| Stated exercise A |
Please duplicate the part of the blog post about morning routines from "To my dismay." up to and including "and the like.".

I love that line from Ingrid Michaelson's "Keep Breathing." It encapsulates me, a lot of the time.
To my dismay.
I have a tendancy to lay in bed in the morning much too long, and of taking even longer to get into the swing of my day once I do get up, often mired in Frasier re-runs, online Scrabble, and the like.
For me, routine is key. I need to jump into a morning routine. Note to self: that is MORNING, not after noon.... If I can start my morning earlier than I want to, and forsake the intial burst of laze....(Is that a word? Well, it is now.).... then I can have great days, accomplish what is, to me, great things.
Changing the world, or just living exactly how I want. Feeling all the flavors of the world.
I am so turned on by the idea of embracing each sense, living sensously, being mindful. But gosh, it's suprising how much effort is actually required for me to really absorb all the pleasure around me!
Today, I took Shiner outside, and walked past a tree, leaves crisp and orange and scattered all over itself and the grass. I stopped for a minute when I heard a sound. And saw a leaf struggling free from the branches, then eventually swirling and twirling in a lazy path to the ground. Yes, swirling and twirling. I wouldn't lie to you. It was beautiful. And I almost didn't stop to watch it. And also, I love the colors and the weather right now, so why do I take Shiner on the shortest jaunt outside possible?
Doing my morning yoga will help me center myself in mindfulness for the day, I hope. And I should commit to more morning walk time for Shiner, for both of us. Have things that I always start the day with.

| Listing |
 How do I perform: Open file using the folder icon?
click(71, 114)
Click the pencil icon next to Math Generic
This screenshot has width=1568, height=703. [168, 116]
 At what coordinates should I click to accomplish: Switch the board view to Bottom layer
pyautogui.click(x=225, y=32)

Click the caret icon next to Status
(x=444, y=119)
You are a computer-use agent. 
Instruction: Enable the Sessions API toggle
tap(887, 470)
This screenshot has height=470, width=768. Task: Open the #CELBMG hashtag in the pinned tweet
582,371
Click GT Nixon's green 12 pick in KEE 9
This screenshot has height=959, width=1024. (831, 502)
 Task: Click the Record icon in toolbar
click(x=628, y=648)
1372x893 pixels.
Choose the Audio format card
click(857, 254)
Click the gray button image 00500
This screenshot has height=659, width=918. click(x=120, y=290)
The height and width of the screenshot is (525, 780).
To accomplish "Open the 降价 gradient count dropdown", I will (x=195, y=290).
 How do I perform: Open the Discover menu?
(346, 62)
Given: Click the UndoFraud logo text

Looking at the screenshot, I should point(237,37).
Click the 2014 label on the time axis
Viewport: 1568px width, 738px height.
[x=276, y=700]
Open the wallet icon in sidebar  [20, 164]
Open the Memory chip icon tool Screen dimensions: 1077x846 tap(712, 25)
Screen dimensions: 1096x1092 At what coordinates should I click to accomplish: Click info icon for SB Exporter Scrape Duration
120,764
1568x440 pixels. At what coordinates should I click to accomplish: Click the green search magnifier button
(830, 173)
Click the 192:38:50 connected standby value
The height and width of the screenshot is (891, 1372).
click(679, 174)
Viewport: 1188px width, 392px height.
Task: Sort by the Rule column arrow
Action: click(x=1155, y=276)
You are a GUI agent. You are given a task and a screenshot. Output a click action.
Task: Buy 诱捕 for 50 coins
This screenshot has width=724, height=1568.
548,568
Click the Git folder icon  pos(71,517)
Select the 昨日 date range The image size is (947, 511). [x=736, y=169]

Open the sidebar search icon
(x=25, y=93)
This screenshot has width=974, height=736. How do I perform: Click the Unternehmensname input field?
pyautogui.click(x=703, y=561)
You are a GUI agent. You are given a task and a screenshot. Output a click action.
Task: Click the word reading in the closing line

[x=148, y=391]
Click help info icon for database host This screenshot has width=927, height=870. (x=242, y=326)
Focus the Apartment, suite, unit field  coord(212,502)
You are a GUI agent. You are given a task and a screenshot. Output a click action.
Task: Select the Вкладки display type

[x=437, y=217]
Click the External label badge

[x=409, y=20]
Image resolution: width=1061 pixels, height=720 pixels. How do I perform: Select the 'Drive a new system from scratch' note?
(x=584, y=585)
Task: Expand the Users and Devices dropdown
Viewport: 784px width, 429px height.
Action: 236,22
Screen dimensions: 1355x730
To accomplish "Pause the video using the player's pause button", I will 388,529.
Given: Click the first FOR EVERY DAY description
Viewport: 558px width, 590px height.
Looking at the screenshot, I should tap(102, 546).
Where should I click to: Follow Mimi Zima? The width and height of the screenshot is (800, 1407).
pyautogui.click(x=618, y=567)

| Stated exercise B |
Swap "Viewport" for "Window size" in the records, from the line with "Task: Expand the Users and Devices dropdown" up to and including the last line of the records. Return only those lines, otherwise unchanged.

| Expected output A |
To my dismay.
I have a tendancy to lay in bed in the morning much too long, and of taking even longer to get into the swing of my day once I do get up, often mired in Frasier re-runs, online Scrabble, and the like.

| Expected output B |
Task: Expand the Users and Devices dropdown
Window size: 784px width, 429px height.
Action: 236,22
Screen dimensions: 1355x730
To accomplish "Pause the video using the player's pause button", I will 388,529.
Given: Click the first FOR EVERY DAY description
Window size: 558px width, 590px height.
Looking at the screenshot, I should tap(102, 546).
Where should I click to: Follow Mimi Zima? The width and height of the screenshot is (800, 1407).
pyautogui.click(x=618, y=567)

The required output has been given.